Tim Wise, a prominent anti-racist writer in the U.S., gave a talk on campus to celebrate the last day of Black History Month. Wise is the author of seven books, has obtained anti-racism training from the People’s Institute for Survival and Beyond and received a heartfelt introduction from Jerry Weber, the administrative president of Bellevue College.  

Wise started his speech by acknowledging his role as a white man advocating for black history: “I am the translator of [black] wisdom, which we apparently still need in this country because we are too afraid to hear the truth from black people and brown people.”

The emphasis of the hour-long speech was on how history affects the world now, and the world in the future. “Without history, it would be impossible to find out where you come from and where you’ll be tomorrow,” he says. “I support accurate history; our current issues flow directly from our historical ignorance,”

After the death of Trayvon Martin in 2012, the phrase ‘Black Lives Matter’ surfaced to public attention.

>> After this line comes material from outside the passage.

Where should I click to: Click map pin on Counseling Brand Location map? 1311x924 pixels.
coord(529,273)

The statement is used to empower those in the racial minority, but is often countered with the statement, ‘All Lives Matter.’ Wise comments on this relationship, arguing that “’All Lives Matter’ doesn’t make sense because we’ve been saying it all these years, but we didn’t mean it. Everyone knows white lives matter, and nobody questions it; we take that for granted. It’s not about special treatment; it’s about acknowledging humanity that was ignored.”

At the end of the talk, Wise stayed for an hour to answer questions. The majority of the questions asked were on Wise’s opinion of support for the ‘other side.’

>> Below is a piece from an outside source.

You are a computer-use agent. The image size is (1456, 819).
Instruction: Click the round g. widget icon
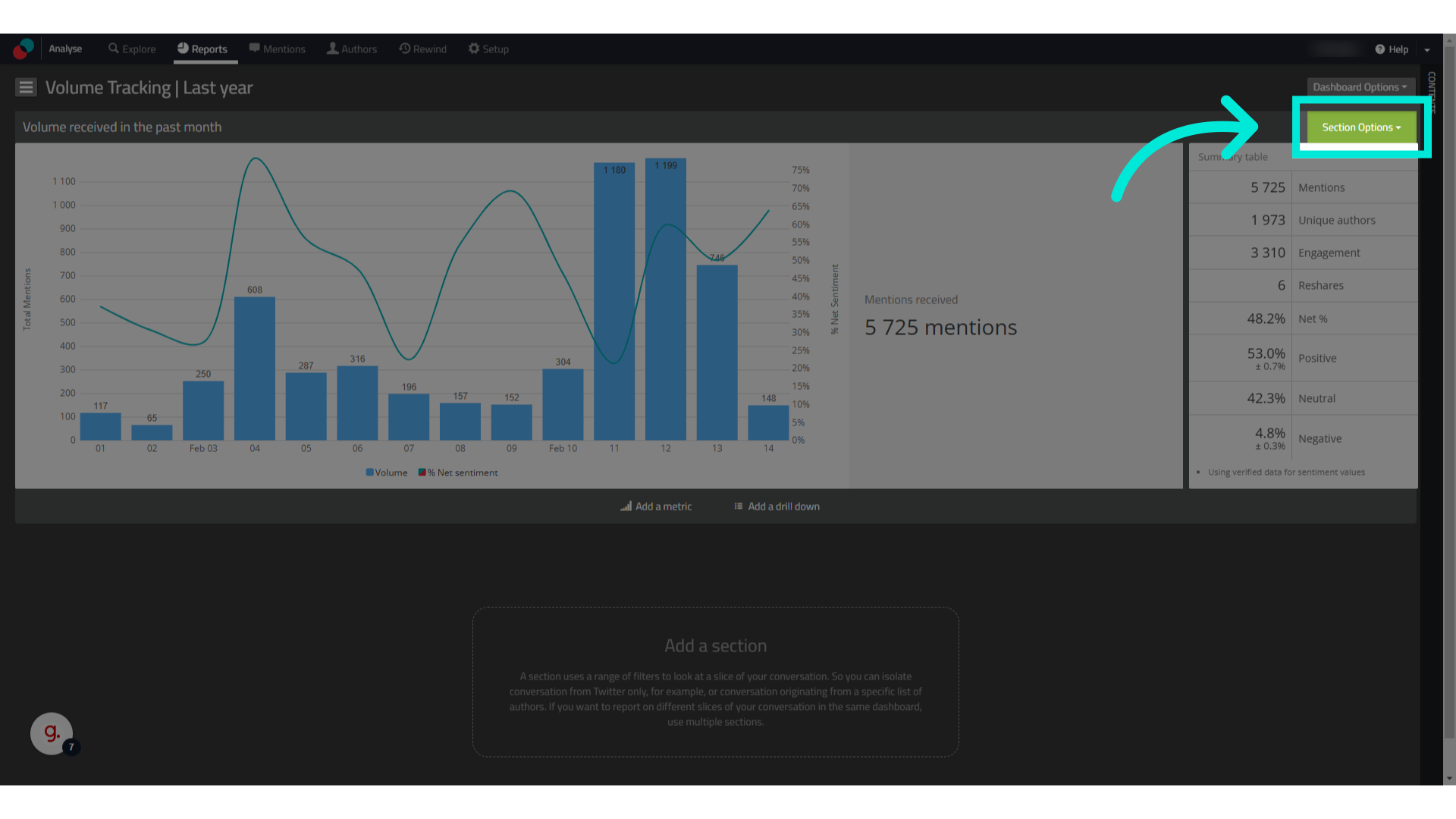(52, 733)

Wise opened the discussion with the question, “Why would white people want to give up their advantages?” Wise’s theory on this correlates with the idea that, ‘the bigger you are, the harder you fall.’ During the recession in 2008, there was a large spike in suicides, and according to Wise’s statistics, most of the suicides were of middle-aged, white men.

“When we have systems of profound inequality, it sets [privileged] people up. The system is made for them. But when the economy shifts, that upsets their mentality,” said Wise. “They are least prepared for setback, and they don’t know what to do.”

In closing, there was a question about the people’s reaction when Trump was elected President. Wise stated that, though many white and privileged people across the country were surprised, the minority was not; “The Obama years was the intermission. Now that Trump is in office, it just means that we’re back to our regularly scheduled program.”